━━━ 提示された文章
彩度(あざやかさ)を抑えることで落ち着いた印象になり、さらに床 → 壁 → 天井の順に明度(明るさ)を上げることで、圧迫感のない空間が生まれます。
実は、色の印象は“どのくらいの面積で見るか”によって大きく変わります。
たとえば、小さなサンプルで見ると落ち着いたベージュでも、
外壁のように家全体に使うと、思ったより白っぽく見えることがあります。
これは、色彩の面積効果といい、人の目が広い面を見ると、
明るい色はより明るく、鮮やかな色に感じるためです。
つまり、面積が大きくなるほど色の特徴が強調されて見えるのです。
色選びの見本では上品なアイボリーに見えても、
家全体に塗ると真っ白に近い印象になります。
そのため、外壁など“広い面”に使う色は、「小さな見本よりワントーン暗め」を選ぶのがおすすめです。
室内でも起こる「面積効果」
この“面積効果”は、外観だけでなく室内でも同じです。
天井や壁を白くすると空間が広く見えて明るい印象になります。
床や建具を濃い色にすると落ち着いた雰囲気になる一方で、面積が広いと想像より暗く感じることもあります。
また、一般的には「天井を明るくする」ことで開放感が生まれますが
あえて天井を板貼りなど濃い素材にして落ち着いた空間に仕上げる、というデザインもあります。
リビングの一部や寝室など、「くつろぎ」を重視したい場所では、
このように“あえて暗くする”選択も効果的です。
「全体でどう見えるか」を考えながら色のバランスを整えていきます。
色選びは家づくりの楽しみのひとつ。
面積効果や明度のバランスを上手に活かして、
理想の“心地よい空間”をつくりましょう。
━━━━━━
━━━ 提供された情報
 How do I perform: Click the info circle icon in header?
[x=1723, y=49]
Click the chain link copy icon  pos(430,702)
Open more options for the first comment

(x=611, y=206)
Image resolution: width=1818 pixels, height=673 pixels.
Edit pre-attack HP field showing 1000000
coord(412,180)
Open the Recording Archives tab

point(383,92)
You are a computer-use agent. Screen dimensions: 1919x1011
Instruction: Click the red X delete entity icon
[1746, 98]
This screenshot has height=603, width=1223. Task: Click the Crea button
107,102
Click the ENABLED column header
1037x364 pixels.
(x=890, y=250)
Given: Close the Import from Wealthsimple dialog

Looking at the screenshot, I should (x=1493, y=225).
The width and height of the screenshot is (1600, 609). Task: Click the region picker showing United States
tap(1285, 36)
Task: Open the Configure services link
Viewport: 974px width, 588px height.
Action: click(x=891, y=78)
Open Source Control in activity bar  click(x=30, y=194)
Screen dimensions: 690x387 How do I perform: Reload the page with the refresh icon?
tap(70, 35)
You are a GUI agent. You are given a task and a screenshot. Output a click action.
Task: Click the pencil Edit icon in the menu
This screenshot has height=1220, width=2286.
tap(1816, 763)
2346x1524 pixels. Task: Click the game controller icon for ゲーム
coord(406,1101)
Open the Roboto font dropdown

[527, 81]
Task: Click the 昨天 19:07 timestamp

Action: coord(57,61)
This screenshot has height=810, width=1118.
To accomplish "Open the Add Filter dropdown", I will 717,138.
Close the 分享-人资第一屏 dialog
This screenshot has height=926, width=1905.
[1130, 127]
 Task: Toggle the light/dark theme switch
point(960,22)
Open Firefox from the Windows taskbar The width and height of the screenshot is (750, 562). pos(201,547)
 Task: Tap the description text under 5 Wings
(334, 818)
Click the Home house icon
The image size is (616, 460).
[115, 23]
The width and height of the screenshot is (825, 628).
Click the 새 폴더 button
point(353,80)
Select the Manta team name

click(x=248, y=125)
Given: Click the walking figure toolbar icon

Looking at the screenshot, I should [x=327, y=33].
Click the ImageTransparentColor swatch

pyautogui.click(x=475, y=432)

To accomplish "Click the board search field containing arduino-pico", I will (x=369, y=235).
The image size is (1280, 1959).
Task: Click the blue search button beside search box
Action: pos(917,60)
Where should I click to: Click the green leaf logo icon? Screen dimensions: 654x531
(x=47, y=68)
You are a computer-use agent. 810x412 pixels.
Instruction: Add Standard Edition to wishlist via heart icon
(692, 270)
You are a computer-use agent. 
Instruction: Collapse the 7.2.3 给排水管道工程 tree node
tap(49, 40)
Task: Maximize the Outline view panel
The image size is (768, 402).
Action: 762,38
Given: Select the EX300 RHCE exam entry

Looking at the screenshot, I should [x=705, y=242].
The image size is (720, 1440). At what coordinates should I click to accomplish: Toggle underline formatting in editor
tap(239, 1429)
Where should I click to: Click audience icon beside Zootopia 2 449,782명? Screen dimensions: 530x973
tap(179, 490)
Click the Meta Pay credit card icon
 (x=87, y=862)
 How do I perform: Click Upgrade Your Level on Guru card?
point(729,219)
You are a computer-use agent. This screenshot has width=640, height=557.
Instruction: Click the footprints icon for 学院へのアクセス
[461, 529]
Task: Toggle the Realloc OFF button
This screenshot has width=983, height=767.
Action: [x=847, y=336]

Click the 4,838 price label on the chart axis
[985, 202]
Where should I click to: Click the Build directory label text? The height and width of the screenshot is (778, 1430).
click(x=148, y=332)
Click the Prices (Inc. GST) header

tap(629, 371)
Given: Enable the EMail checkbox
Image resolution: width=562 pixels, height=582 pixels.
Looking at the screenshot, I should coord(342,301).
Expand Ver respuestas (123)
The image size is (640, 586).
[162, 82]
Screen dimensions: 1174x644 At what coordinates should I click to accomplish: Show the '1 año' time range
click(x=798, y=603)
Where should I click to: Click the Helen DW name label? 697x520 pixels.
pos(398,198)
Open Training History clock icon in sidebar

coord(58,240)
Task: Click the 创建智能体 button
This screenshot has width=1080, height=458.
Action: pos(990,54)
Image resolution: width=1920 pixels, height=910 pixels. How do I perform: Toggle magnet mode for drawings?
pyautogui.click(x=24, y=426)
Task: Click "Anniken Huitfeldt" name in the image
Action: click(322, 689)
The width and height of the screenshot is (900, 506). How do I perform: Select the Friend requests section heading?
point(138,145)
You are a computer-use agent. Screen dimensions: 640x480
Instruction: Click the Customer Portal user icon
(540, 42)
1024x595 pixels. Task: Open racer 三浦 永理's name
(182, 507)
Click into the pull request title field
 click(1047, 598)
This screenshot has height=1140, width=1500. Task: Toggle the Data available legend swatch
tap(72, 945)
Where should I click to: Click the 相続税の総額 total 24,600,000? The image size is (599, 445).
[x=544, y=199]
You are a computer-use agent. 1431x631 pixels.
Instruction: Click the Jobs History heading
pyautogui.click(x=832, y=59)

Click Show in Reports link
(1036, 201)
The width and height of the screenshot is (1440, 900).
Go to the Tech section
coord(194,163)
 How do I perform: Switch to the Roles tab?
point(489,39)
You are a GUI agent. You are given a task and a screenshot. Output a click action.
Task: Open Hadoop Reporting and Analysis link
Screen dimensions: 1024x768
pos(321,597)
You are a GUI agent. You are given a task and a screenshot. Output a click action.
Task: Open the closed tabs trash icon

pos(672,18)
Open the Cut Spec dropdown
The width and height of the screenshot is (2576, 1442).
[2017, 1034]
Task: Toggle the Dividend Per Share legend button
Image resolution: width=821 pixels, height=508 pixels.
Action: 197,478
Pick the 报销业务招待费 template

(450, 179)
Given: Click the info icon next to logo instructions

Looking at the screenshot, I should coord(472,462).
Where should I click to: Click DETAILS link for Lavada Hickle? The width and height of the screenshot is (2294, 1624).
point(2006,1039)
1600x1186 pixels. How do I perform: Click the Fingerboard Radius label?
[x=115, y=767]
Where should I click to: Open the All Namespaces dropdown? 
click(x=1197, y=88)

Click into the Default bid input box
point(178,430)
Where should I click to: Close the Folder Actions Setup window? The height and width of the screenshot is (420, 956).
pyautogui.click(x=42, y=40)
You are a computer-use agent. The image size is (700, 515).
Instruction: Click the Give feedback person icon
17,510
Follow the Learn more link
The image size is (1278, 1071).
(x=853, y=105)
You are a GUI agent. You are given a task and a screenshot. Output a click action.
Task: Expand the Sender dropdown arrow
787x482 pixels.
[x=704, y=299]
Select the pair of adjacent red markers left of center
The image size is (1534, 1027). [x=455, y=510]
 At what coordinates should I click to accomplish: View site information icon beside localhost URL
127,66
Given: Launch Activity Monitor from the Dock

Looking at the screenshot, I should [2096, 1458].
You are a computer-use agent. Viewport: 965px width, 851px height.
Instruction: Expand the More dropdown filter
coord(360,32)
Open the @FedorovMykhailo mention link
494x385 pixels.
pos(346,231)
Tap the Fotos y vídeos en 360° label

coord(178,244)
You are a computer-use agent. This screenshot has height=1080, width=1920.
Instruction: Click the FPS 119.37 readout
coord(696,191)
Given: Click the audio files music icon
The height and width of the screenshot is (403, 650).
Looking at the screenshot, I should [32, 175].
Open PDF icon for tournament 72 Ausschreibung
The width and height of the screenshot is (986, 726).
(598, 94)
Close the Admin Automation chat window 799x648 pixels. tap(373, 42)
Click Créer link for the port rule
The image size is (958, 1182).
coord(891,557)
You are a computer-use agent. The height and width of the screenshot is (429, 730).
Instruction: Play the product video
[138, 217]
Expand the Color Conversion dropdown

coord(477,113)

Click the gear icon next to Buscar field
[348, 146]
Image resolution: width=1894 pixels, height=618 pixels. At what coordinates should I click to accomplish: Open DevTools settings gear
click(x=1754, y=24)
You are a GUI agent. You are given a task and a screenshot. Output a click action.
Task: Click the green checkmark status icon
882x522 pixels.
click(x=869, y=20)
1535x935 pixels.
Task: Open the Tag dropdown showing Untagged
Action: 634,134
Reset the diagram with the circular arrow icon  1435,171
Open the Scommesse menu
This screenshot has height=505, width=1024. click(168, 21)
━━━━━━
**作成課題:**
• a. 提示された文章にある「天井や壁を白くすると空間が広く見えて明るい印象になります。」という一文を英語に訳してください。
• b. 提示された文章から、「つまり、面積が大きくなるほど色の特徴が強調されて見えるのです。」から「間に仕上げる、というデザインもあります。」までを、その両方の語句も含めて一字も変えずに書き出してください。

**課題の解答:**
• a. Making the ceiling and walls white makes the space look larger and gives it a bright impression.

• b.
つまり、面積が大きくなるほど色の特徴が強調されて見えるのです。
色選びの見本では上品なアイボリーに見えても、
家全体に塗ると真っ白に近い印象になります。
そのため、外壁など“広い面”に使う色は、「小さな見本よりワントーン暗め」を選ぶのがおすすめです。
室内でも起こる「面積効果」
この“面積効果”は、外観だけでなく室内でも同じです。
天井や壁を白くすると空間が広く見えて明るい印象になります。
床や建具を濃い色にすると落ち着いた雰囲気になる一方で、面積が広いと想像より暗く感じることもあります。
また、一般的には「天井を明るくする」ことで開放感が生まれますが
あえて天井を板貼りなど濃い素材にして落ち着いた空間に仕上げる、というデザインもあります。